Peoria Charter Coach Company is a family-owned bus company based in Peoria, Illinois, which provides charter bus services, custom group tours, and transportation from several universities in Illinois to Chicago suburbs and airports. It is a contract charter bus service provider for the University of Illinois Urbana-Champaign.

History 

Peoria Charter Coach Company was founded in 1941 by Walter Winkler, who traded in the family car and received a loan from his sister to buy a bus to shuttle Caterpillar workers between Spring Bay and a new factory in Peoria, when gas was rationed during World War II. In 1979, Winkler stepped down and his sons Roger and Stanley took over the business. In 1990, Roger bought Stanley's share of the business when the latter retired. In 1999, Roger's son William and his wife Cindy took over the business, buying it from Roger.

In 2010, Peoria Charter opened a new terminal in Urbana. In 2013, the company moved its pick up location in Joliet from the Joliet Mall parking lot to the Union Station parking lot, in order to meet customers' demand for overnight parking.

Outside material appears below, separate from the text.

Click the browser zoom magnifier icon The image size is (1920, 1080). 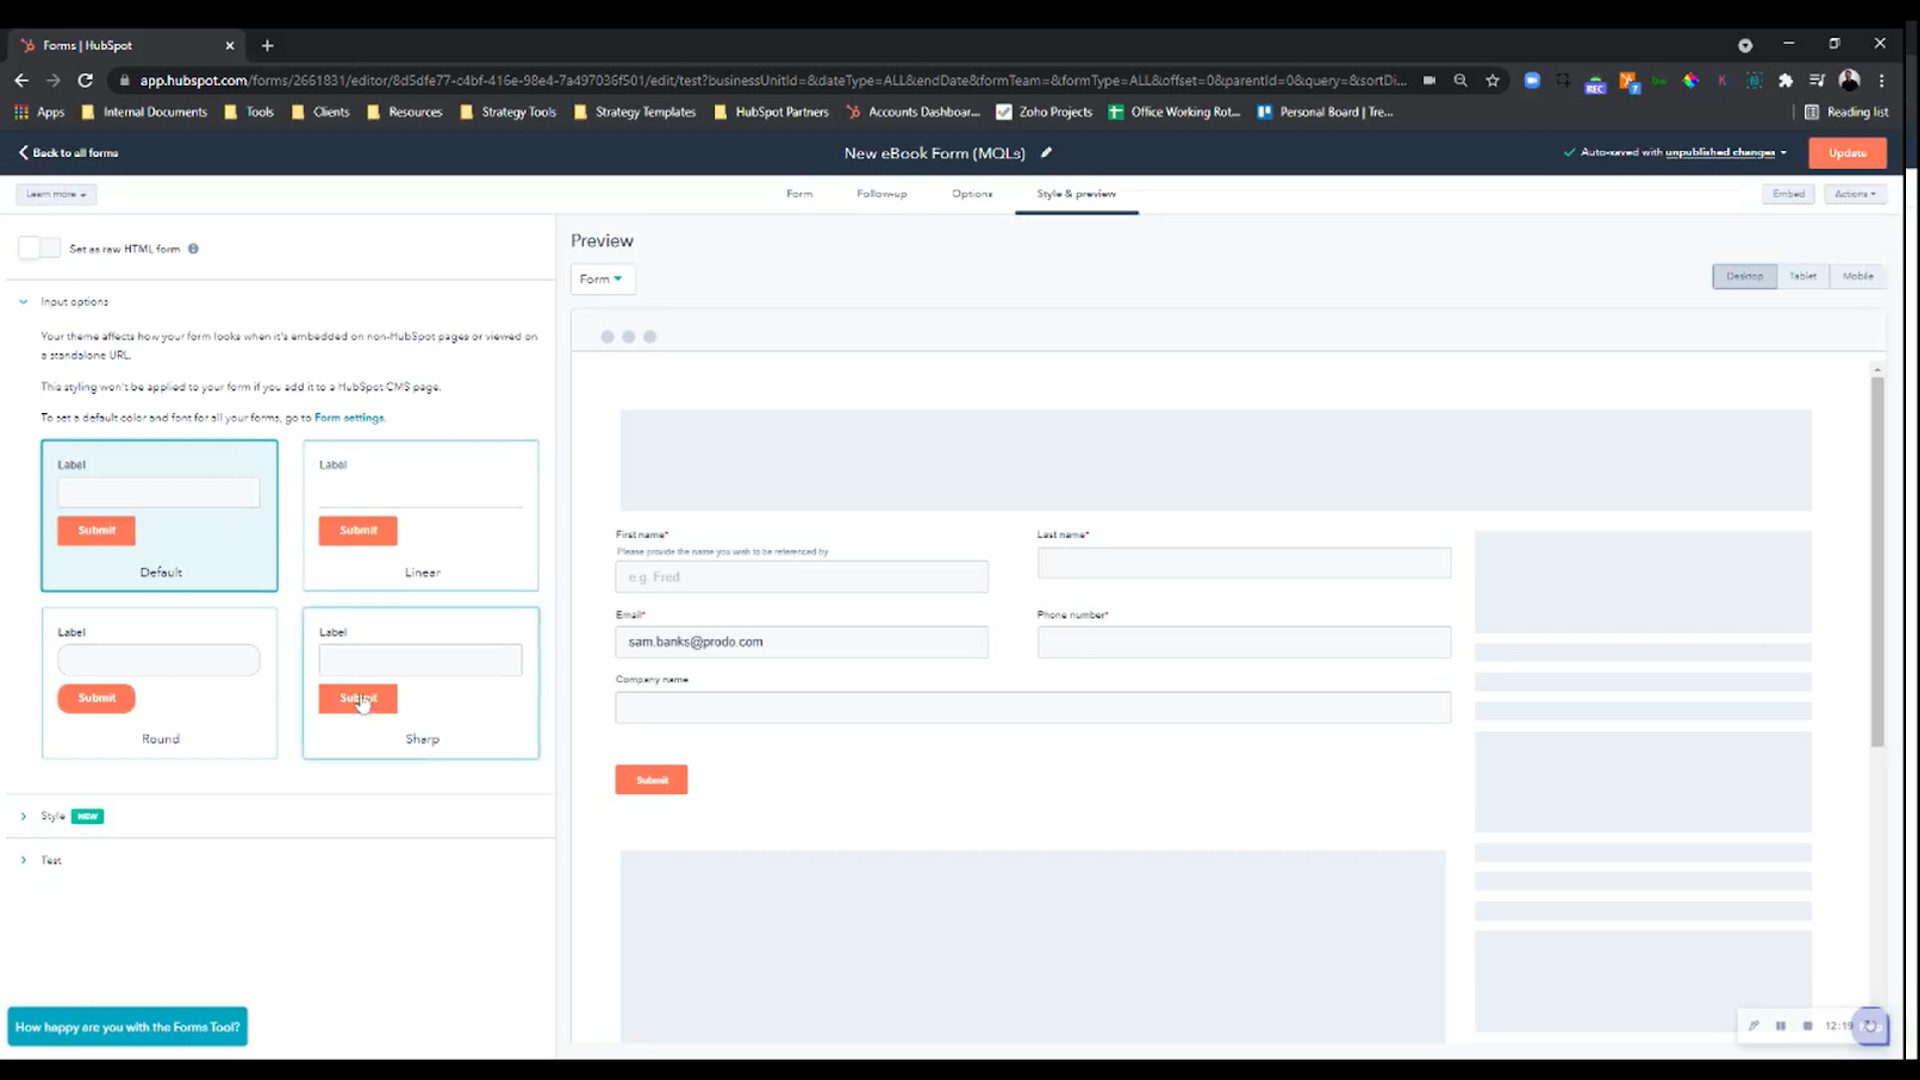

The company introduced online ticketing in 2010.

On July 15, 2020, Peoria Charter Coach announced that it had laid off all but eight of its 140 employees in response to declining revenues due to the COVID-19 pandemic. On social media, co-owner Jingning (James) Wang stated that Peoria Charter's monthly overhead was $300,000 versus only $25,000 in revenue.

Services 

Peoria Charter serves five universities - University of Illinois at Urbana-Champaign, Illinois State University, Western Illinois University, Illinois Wesleyan University, Bradley University. It provides transportation from these universities to Chicago suburbs, and to Chicago O'Hare and Midway airports. It also provides inter-city transportation to people in Chicago suburbs, Peoria, Urbana, Champaign, Bloomington, Normal, and Joliet. It organizes group tours to various locations in Illinois and mainland United States, and to international destinations.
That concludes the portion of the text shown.